» EXPLORE THE MATERIAL:
[1] Answer these questions using the article about Kick Butts Day at Marion L. Steele High School.
(a) Which organization sponsored Kick Butts Day?
(b) About how many students took part in Wednesday's activities, and which program were they in?
(c) What animal did the lungs in the exhibit come from?
[2] List every proper name of a person, school, organization or event in the article about Kick Butts Day.
[3] Extend the article about the Kick Butts Day event at Marion L. Steele High School from the point where it stops.

-- TEXT PASSAGE follows --

So to get their point across, teens at Marion L. Steele High School last week dressed as the undead to graphically display the effects of tobacco use.

The students were part of the nationwide Kick Butts Day, sponsored by the Campaign for Tobacco-Free Kids. About 50 juniors and seniors in the school’s medical health technology program were part of Wednesday’s activities, dressed as “tobacco zombies” with shirts labeled with the names of people who died of tobacco-related diseases, said teacher Kim Haney.

There was a tombstone display with mini-histories of how the people died and a graphic exhibit of a healthy lung and a diseased lung from a pig cadaver. Students could inflate the lungs to see the difference in lung capacity, Haney said.

“It was a very graphic representation of what tobacco does to the lungs and how obstructed they are,” Haney said. “The biggest effect was the zombies. My students are able to tell a story: ‘Mildred started smoking at 13, and died at 57 of lung cancer.’ I could put up a billboard and say ‘Don’t smoke’ and I could dress up as a zombie and walk into an English class and they go ‘What’s that about?’”

The goal of the campaign is to make today’s teens the first generation to be tobacco-free. Public health campaigns to end smoking have been remarkably effective, but there still is so much to learn, she said.

-- TEXT PASSAGE concluded --
-- THE DATA follows --

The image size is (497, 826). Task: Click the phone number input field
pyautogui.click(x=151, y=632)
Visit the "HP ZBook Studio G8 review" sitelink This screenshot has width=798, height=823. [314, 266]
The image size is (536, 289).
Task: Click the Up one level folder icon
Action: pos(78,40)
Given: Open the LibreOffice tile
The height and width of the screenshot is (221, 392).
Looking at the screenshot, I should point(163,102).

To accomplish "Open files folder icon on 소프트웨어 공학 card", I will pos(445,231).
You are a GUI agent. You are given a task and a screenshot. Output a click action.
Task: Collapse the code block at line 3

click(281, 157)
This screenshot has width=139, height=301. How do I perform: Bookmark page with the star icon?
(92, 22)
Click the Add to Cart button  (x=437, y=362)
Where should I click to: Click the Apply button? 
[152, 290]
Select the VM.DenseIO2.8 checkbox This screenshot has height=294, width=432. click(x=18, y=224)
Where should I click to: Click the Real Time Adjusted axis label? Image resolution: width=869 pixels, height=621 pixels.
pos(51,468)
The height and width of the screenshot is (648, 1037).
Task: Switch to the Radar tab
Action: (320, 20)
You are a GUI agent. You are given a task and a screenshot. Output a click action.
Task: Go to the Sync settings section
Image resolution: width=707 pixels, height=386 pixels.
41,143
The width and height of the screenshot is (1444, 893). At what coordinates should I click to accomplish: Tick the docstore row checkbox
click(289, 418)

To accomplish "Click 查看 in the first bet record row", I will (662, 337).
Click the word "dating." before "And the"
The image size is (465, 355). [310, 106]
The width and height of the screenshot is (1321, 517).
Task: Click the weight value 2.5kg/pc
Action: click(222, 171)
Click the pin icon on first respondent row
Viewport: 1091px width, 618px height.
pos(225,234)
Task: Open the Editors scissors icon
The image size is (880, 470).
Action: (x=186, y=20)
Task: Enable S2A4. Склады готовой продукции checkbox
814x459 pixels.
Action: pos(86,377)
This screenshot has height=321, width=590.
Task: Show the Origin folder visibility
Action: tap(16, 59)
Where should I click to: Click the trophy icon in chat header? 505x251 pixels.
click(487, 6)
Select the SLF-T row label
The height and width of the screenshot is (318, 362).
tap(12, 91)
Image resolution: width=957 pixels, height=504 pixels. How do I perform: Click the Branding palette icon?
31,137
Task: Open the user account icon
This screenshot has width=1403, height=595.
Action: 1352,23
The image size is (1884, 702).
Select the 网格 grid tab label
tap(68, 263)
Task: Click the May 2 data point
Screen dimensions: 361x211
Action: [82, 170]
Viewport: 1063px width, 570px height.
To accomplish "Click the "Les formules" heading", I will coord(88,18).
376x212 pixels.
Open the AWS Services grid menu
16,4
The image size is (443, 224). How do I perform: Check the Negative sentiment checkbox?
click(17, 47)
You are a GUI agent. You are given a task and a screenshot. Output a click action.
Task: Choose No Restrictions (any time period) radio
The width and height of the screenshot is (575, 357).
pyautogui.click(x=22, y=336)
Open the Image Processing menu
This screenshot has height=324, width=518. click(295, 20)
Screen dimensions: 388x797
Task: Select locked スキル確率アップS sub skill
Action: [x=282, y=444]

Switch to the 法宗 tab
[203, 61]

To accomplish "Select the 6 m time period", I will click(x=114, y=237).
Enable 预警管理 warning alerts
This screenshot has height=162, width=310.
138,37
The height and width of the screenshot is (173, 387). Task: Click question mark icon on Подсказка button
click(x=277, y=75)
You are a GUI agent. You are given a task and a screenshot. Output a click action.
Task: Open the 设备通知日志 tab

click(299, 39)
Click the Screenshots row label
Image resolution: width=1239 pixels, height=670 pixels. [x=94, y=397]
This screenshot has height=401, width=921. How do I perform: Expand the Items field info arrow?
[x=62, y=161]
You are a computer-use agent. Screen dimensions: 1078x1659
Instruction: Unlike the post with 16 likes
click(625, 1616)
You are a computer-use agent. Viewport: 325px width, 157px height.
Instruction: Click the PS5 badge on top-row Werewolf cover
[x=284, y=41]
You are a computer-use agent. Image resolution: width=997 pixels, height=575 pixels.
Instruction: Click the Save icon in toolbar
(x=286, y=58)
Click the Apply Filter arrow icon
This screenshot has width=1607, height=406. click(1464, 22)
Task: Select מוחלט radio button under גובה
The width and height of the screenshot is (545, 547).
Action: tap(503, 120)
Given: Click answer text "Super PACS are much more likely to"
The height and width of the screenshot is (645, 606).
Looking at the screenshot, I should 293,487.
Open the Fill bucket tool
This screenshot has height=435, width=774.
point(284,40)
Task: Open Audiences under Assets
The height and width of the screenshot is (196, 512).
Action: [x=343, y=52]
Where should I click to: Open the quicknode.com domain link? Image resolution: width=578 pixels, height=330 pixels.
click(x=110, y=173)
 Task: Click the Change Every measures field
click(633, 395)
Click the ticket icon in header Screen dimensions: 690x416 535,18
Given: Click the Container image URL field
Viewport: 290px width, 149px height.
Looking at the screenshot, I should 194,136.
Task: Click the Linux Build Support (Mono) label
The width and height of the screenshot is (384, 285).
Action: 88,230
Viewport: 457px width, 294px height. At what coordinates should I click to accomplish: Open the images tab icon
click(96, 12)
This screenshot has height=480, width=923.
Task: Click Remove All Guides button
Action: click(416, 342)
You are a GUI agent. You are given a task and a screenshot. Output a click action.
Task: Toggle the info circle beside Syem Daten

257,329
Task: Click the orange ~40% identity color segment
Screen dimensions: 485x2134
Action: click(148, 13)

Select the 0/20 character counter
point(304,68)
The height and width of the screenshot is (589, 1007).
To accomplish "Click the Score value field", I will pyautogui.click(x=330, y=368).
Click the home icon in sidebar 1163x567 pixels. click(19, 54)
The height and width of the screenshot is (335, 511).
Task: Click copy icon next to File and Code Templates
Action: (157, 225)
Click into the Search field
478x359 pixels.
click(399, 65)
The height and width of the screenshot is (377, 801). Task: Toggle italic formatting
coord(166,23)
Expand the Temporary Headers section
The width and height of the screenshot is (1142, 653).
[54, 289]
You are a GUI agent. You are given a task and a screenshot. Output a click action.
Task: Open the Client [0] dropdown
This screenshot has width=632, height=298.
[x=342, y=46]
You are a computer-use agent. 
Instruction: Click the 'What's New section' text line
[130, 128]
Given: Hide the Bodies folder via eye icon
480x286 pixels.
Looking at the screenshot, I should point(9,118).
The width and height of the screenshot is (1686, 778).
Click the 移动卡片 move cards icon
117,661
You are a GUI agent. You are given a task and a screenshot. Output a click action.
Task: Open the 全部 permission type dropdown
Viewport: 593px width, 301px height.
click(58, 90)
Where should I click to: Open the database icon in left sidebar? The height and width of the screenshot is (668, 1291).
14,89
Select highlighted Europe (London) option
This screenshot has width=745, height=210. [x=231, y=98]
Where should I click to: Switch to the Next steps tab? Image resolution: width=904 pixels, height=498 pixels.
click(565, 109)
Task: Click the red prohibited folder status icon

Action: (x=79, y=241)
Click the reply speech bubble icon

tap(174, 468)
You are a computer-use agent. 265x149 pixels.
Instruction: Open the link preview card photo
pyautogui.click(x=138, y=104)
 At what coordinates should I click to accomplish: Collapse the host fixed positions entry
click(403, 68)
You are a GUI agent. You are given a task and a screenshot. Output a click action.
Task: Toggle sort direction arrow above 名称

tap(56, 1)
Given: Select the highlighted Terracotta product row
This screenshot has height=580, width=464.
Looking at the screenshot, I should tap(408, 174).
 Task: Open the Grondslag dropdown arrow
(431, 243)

-- THE DATA concluded --

» RESPONSES TO THE TASKS:
[1]
(a) The Campaign for Tobacco-Free Kids.
(b) About 50 juniors and seniors in the school's medical health technology program.
(c) A pig cadaver.

[2]
Marion L. Steele High School
Kick Butts Day
Campaign for Tobacco-Free Kids
Kim Haney
Mildred

[3]
Statistics show smoking is down but vaping, inhaling vapor from an electronic cigarette, is extremely popular and the science is still catching up on the risks, Haney said. While many vaping products label themselves as ‘nicotine-free,’ most do contain some nicotine and studies continue to emerge showing other hazards, like metal residue and increased cancer risks.

“If I ask a teen right now to name one friend who smokes, they say ‘none.’ But if you say ‘give me 10 kids who vape,’ they can,” she said.

The event culminated with students signing an oversized banner, pledging to stay away from tobacco products.

“In lunch we did a wellness fair. The zombies had other students sign the pledge. No brains were eaten,” Haney said.